太田述正コラム#11862(2021.2.25)
<呉座勇一『応仁の乱–戦国時代を生んだ大乱』を読む(その25)>(2021.5.20公開)

 「<応仁の乱の最中、>備後で土一揆が蜂起し、徳政を要求した。
 この土一揆は西軍の大内勢と戦って敗れているので、東軍に扇動されたものと思われる。
 徳政を呼号して蜂起しているのだから、彼らは東軍から「徳政」を約束されたのだろう。・・・
 徳政令を利用した軍事動員は、応仁の乱後も見られる。
 ・・・1504<年>9月、薬師寺元一<(注62)>(もとかず)が淀城に立籠もり、主君である細川政元に対して反乱を起こした。

▶ やること: 応仁の乱のコラムから、「太田述正コラム#11862(2021.2.25)」から「徳政令を利用した軍事動員は、応仁の乱後も見られる。」までの部分を全部、一字も変えずに書き写してください。 この一覧は、上のコラムとは関係ありません。

▶ データ一覧:
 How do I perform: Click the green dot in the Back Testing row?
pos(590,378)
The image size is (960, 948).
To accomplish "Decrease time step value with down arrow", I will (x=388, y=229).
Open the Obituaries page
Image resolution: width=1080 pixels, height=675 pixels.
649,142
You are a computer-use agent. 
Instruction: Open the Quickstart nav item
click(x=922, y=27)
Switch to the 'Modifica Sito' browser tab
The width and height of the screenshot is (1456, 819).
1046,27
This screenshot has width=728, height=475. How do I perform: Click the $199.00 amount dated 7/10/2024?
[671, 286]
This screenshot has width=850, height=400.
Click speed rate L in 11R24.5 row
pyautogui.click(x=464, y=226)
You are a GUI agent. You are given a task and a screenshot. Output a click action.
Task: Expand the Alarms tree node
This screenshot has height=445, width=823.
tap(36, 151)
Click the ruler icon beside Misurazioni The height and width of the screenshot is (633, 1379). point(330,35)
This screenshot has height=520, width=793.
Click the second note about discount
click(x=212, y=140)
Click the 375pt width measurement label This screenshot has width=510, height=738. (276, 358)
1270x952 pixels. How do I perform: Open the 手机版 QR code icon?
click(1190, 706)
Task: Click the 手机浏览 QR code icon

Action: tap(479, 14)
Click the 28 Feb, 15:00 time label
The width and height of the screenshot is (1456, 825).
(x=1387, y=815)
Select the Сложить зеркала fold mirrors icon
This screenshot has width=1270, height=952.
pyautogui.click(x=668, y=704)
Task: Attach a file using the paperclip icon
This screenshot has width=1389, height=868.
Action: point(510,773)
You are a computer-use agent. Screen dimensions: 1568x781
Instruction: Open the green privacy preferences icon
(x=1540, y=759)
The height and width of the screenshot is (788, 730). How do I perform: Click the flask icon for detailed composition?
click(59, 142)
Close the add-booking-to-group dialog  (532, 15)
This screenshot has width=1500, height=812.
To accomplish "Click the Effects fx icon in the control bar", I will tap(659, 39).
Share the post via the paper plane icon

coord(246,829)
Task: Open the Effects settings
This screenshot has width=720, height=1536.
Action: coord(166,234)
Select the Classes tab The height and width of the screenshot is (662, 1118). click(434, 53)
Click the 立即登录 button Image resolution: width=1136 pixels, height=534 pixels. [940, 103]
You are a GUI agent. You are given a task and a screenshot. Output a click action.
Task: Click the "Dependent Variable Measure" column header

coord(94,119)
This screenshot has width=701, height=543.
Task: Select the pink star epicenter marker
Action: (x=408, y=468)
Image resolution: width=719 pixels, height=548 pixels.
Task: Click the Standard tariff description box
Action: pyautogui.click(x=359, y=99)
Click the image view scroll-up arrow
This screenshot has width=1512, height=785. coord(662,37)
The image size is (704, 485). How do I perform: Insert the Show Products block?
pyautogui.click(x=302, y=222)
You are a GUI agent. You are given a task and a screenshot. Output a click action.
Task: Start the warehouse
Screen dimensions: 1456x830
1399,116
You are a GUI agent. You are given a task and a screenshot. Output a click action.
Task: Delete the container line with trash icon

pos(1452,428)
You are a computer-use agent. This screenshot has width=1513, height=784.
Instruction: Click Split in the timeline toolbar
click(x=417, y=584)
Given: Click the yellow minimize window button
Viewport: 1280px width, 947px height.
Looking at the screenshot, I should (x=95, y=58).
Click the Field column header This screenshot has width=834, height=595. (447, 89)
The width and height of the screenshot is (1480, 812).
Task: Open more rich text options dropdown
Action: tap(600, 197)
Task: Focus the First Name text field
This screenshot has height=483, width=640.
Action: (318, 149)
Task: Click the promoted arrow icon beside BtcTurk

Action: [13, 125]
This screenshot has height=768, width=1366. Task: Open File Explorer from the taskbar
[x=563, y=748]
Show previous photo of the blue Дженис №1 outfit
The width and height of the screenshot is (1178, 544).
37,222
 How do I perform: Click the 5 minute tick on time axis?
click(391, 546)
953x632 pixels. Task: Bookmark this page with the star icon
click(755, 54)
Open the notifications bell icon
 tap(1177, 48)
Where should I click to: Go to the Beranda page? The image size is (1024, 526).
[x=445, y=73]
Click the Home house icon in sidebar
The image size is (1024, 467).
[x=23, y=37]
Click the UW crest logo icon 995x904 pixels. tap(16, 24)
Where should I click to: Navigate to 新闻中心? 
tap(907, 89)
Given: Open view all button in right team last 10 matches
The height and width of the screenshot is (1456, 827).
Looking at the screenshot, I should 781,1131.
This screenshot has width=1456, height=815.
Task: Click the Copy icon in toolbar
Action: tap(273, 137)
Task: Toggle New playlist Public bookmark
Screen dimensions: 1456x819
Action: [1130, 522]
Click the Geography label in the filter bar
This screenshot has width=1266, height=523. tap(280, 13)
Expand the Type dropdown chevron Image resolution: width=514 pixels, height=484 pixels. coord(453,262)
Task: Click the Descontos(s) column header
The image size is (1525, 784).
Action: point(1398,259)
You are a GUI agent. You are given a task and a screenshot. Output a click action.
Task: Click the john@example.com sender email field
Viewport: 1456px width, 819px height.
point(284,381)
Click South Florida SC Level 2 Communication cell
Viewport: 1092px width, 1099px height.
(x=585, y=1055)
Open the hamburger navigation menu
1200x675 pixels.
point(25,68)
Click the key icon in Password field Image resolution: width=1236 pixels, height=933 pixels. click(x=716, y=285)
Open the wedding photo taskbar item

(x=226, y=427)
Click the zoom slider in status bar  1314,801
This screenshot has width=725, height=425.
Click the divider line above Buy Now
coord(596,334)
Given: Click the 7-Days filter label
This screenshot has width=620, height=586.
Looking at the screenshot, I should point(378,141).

▶ 作業の結果:
太田述正コラム#11862(2021.2.25)
<呉座勇一『応仁の乱–戦国時代を生んだ大乱』を読む(その25)>(2021.5.20公開)

 「<応仁の乱の最中、>備後で土一揆が蜂起し、徳政を要求した。
 この土一揆は西軍の大内勢と戦って敗れているので、東軍に扇動されたものと思われる。
 徳政を呼号して蜂起しているのだから、彼らは東軍から「徳政」を約束されたのだろう。・・・
 徳政令を利用した軍事動員は、応仁の乱後も見られる。